Guest post : life in Bangkok
One of our users ,Kapongham, writes about what it’s like to live in a volatile Thailand.
Life in Bangkok has an added edge now that over two dozen people have been killed in riots and bombings against the government. For one, you make real sure that you’re up to date with the latest news. Coming upon an unexpected Red Shirt rally will at best result in excruciating traffic jams – I’ve had to walk home more than once. At worst, you’ll end up on the news amid a hail of rubber and real bullets, tear gas or bombed-out rubble.
What’s changed for most Bangkokians is less visible – it’s the feeling of tension in the air. If you get in a cab, you’ll hear the political radio blaring. Red shirt protestors drive by in caravans, honking their horns, and I see pedestrians turn their heads away in disgust or join in with the protestors. There are more checkpoints on the road. This week saw pro-government counter-protestors hurling abuse and bottles at the Red Shirts. The division the protests have created in Thai society cut along class and ethnicity lines, and suddenly, I am all too aware of my own privilege and position as a middle-class English speaker.
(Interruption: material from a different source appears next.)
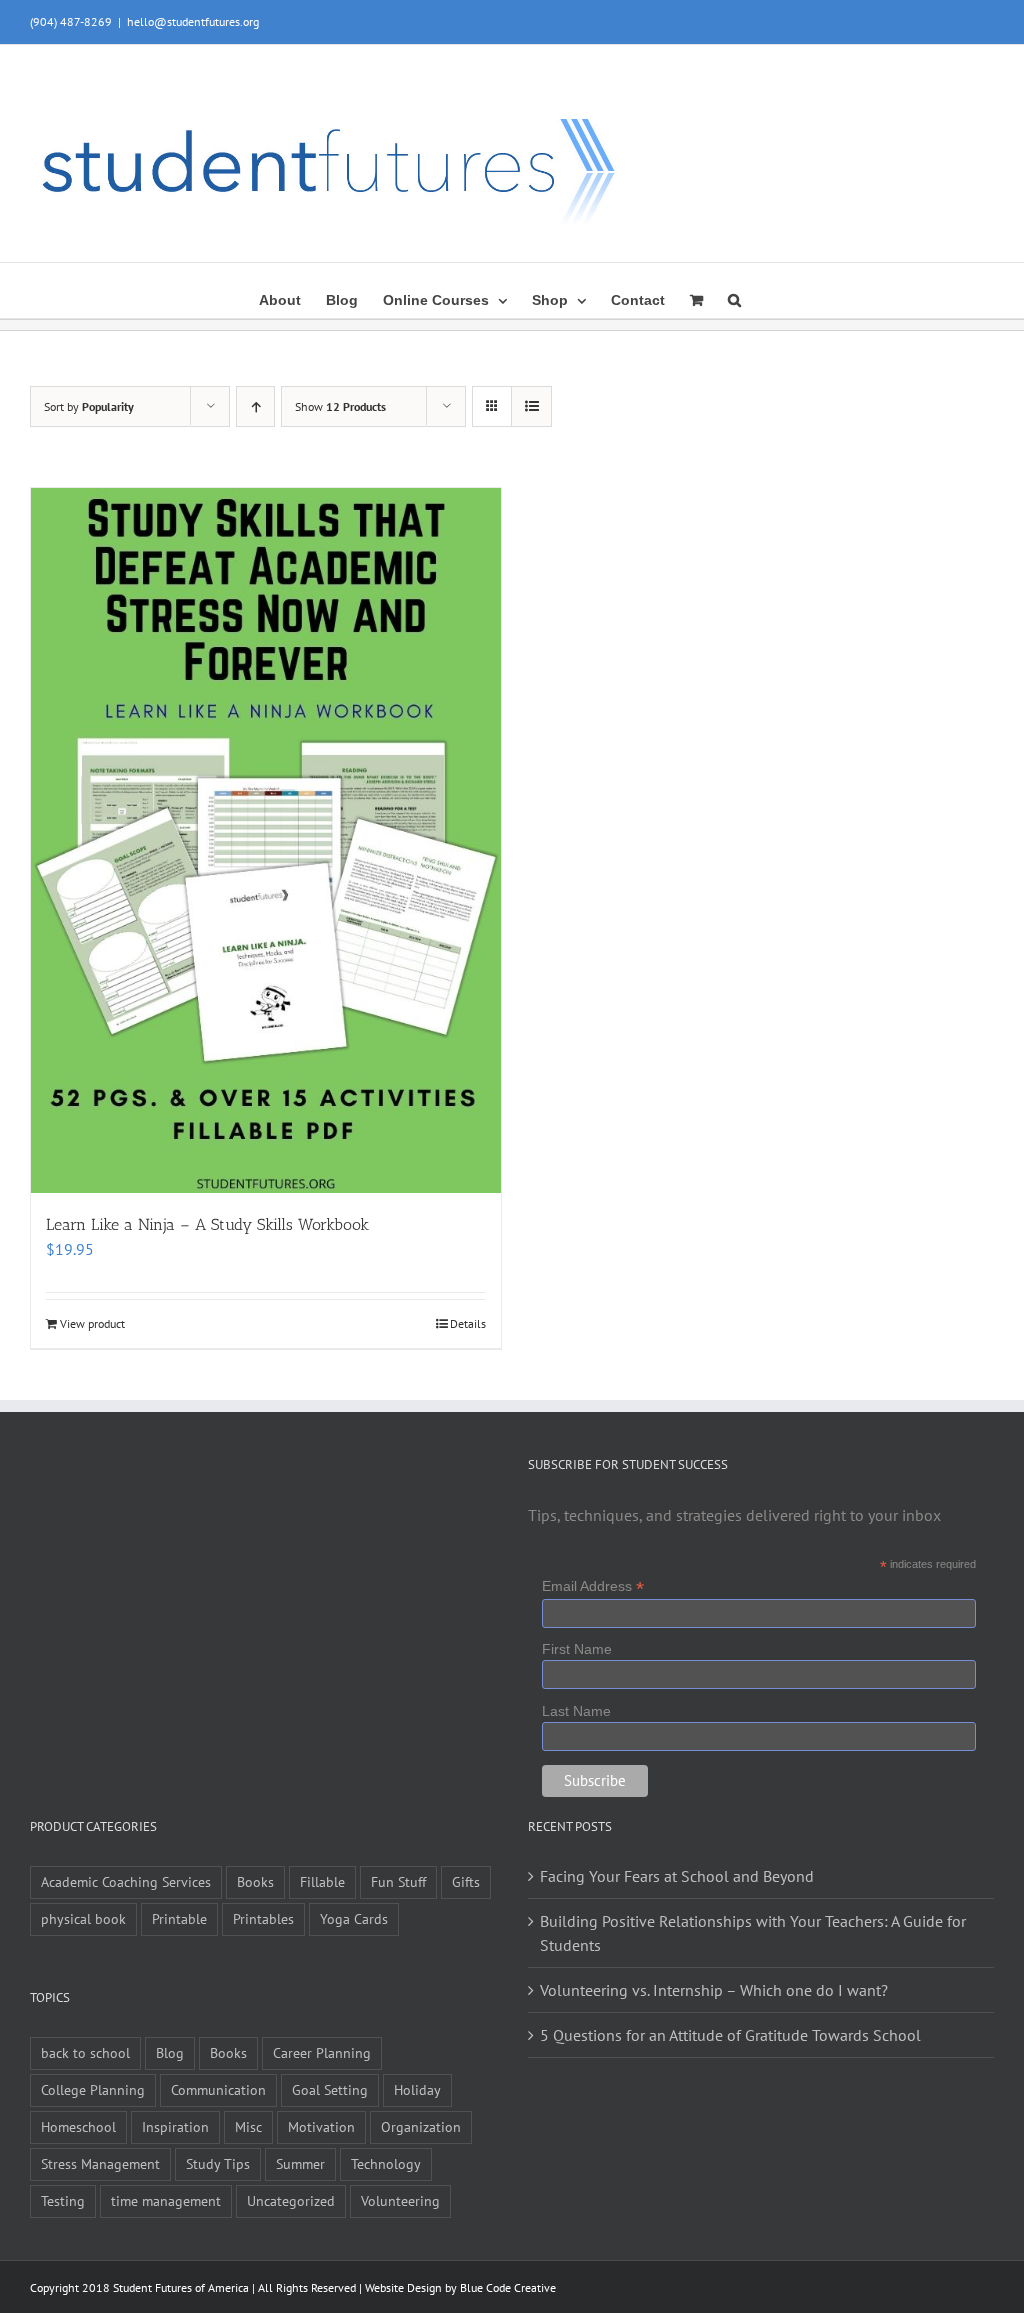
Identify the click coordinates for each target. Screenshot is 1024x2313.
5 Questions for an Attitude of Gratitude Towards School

Nonetheless, us Bangkokians are determined to continue their lives as usual – after all, it has been almost twenty years since we’ve had such violence. The corner vendor still sells my favorite nam phrik pla tu- fermented fish and chili paste with mackarel. The motorbike taxi men, who’ll take you on the back of their bikes wherever you want for as little as 25 cents US, still hang out by the sidewalk. The heat is still overbearing – it’s usually 40C most days – and the food is still deliciously spicy. We go to the movies, we karaoke, we shop, we watch plays and go to concerts, if the protestors haven’t closed the Skytrain stations there. In any place outside of Bangkok, we are still the land of smiles, the rice-bowl of Asia, the tourist destination with white sand beaches and world-class dive sites.
Bangkok, on the other hand, is still being held hostage in a fight over who will be in power next. Roiling tensions, at first relieved by a week-long holiday, are building again. Grenade bombings this past few days have killed at least three people and injured fifty.
A few weeks ago, I had posted on anybodyoutthere that I was angry- “pissed” even – with the protestors. I was optimistic about negotiations between protestors and the government. Now, with escalating tensions and a body count of almost thirty, I am simply afraid for my city.